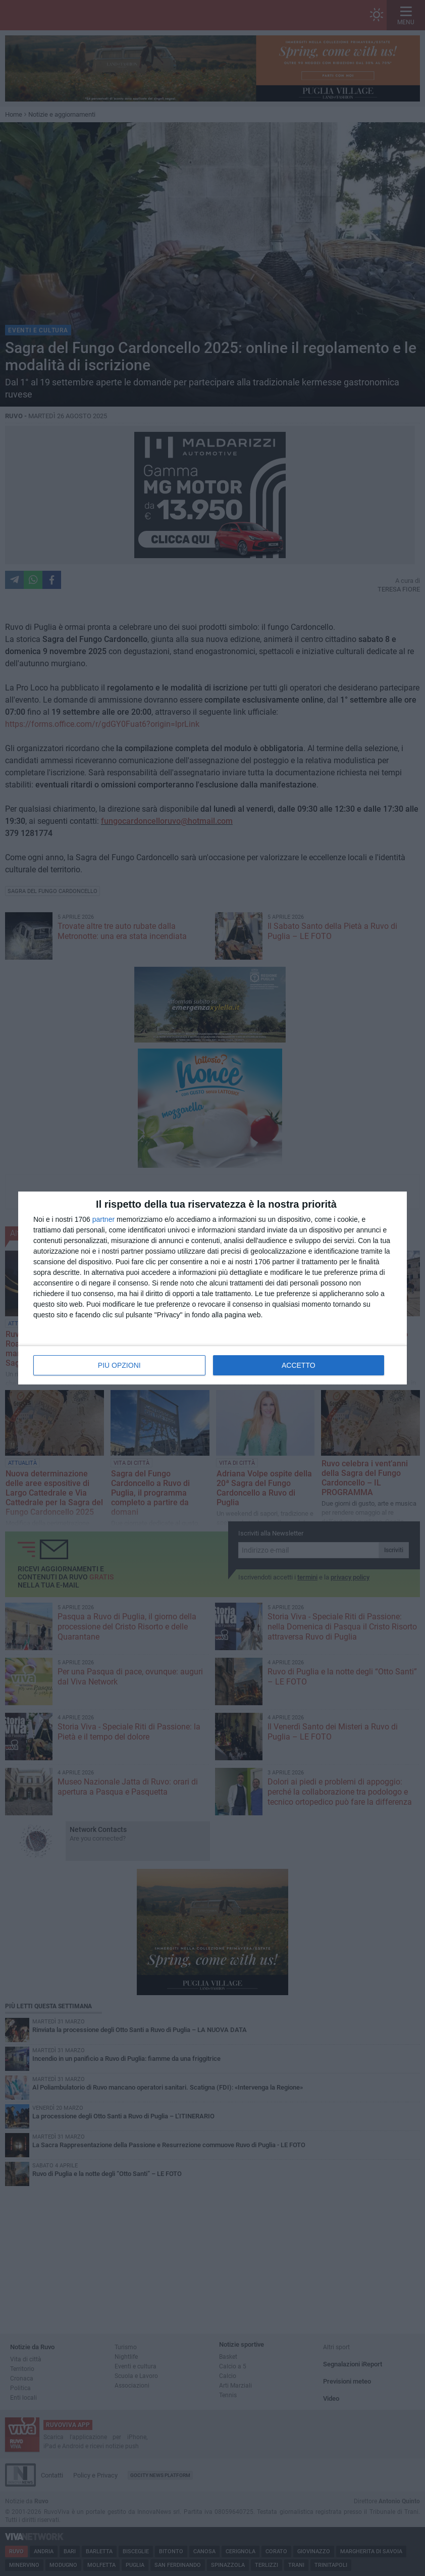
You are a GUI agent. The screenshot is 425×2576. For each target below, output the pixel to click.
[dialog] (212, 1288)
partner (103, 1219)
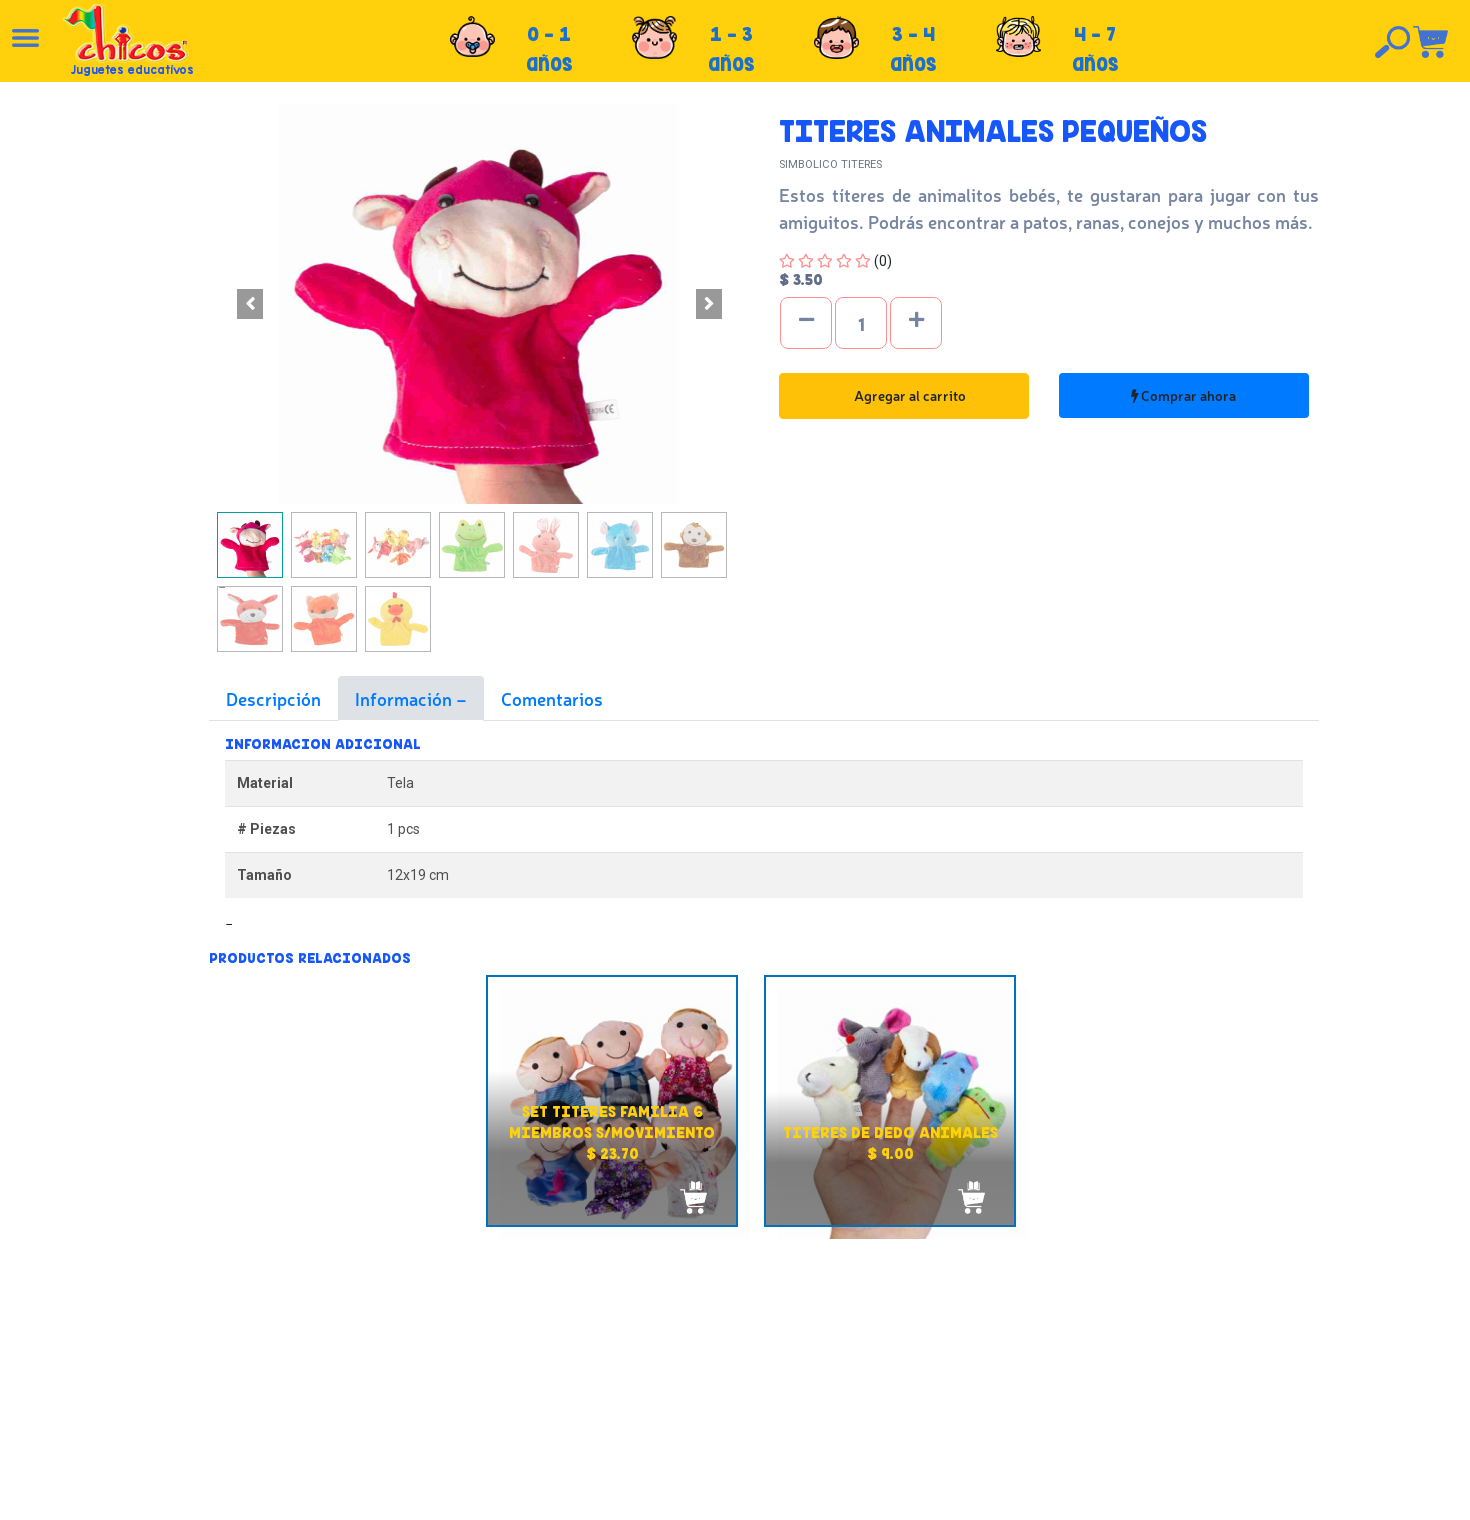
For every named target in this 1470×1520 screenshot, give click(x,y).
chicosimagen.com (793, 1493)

------------------------------------------------

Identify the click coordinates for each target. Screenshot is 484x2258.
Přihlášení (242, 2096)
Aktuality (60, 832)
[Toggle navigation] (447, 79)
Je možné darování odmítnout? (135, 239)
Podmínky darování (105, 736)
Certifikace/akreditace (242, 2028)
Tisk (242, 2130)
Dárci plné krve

------------------------------------------------

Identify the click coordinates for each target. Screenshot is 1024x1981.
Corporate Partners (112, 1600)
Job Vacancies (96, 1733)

------------------------------------------------

## [TASK DIRECTIONS]
Copy the records word for word, starting with the line that contains "You are a GUI" and continuing through the line that contains "chicosimagen.com (793, 1493)". Leave the pictures out of your copy.

## [EXERCISE OUTPUT]
You are a GUI agent. The screenshot is 425×2576. For each target below, output the pixel to click.
[dialog] (212, 1288)
partner (103, 1219)
For every named target in this 1470×1520 screenshot, give click(x,y).
chicosimagen.com (793, 1493)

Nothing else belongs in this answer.